[Opening SOURCE DATA section]

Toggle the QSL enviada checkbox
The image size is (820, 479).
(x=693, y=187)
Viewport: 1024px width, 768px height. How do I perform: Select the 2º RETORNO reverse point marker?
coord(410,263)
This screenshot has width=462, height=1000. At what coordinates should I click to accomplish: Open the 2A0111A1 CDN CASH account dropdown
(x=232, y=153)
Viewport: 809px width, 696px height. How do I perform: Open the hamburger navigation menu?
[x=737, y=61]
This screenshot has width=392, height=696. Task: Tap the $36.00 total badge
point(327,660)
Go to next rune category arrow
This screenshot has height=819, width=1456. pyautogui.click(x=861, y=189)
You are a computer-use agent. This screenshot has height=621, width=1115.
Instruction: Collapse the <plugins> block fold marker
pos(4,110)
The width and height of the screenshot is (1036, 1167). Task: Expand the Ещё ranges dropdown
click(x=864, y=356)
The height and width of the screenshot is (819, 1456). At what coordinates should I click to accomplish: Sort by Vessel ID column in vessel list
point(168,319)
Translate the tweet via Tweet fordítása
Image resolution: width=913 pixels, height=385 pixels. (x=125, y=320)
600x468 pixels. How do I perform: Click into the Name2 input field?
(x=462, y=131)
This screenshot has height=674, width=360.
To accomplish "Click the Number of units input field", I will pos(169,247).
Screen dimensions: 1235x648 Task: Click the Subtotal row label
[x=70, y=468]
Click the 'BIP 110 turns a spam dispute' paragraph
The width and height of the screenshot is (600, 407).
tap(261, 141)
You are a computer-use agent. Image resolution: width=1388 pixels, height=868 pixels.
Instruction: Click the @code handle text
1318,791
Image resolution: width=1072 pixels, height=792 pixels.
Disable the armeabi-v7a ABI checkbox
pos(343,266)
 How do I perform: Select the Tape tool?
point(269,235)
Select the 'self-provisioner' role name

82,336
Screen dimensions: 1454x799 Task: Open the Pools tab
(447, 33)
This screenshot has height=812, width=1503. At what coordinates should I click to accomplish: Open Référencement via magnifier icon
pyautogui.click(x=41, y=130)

[Closing SOURCE DATA section]

» **TASK PROMPT**
Beginning with the line that contains "600x468 pixels. How", write out every line through the end of the entries above, exactly.

» **FINAL ANSWER**
600x468 pixels. How do I perform: Click into the Name2 input field?
(x=462, y=131)
This screenshot has height=674, width=360.
To accomplish "Click the Number of units input field", I will pos(169,247).
Screen dimensions: 1235x648 Task: Click the Subtotal row label
[x=70, y=468]
Click the 'BIP 110 turns a spam dispute' paragraph
The width and height of the screenshot is (600, 407).
tap(261, 141)
You are a computer-use agent. Image resolution: width=1388 pixels, height=868 pixels.
Instruction: Click the @code handle text
1318,791
Image resolution: width=1072 pixels, height=792 pixels.
Disable the armeabi-v7a ABI checkbox
pos(343,266)
 How do I perform: Select the Tape tool?
point(269,235)
Select the 'self-provisioner' role name

82,336
Screen dimensions: 1454x799 Task: Open the Pools tab
(447, 33)
This screenshot has height=812, width=1503. At what coordinates should I click to accomplish: Open Référencement via magnifier icon
pyautogui.click(x=41, y=130)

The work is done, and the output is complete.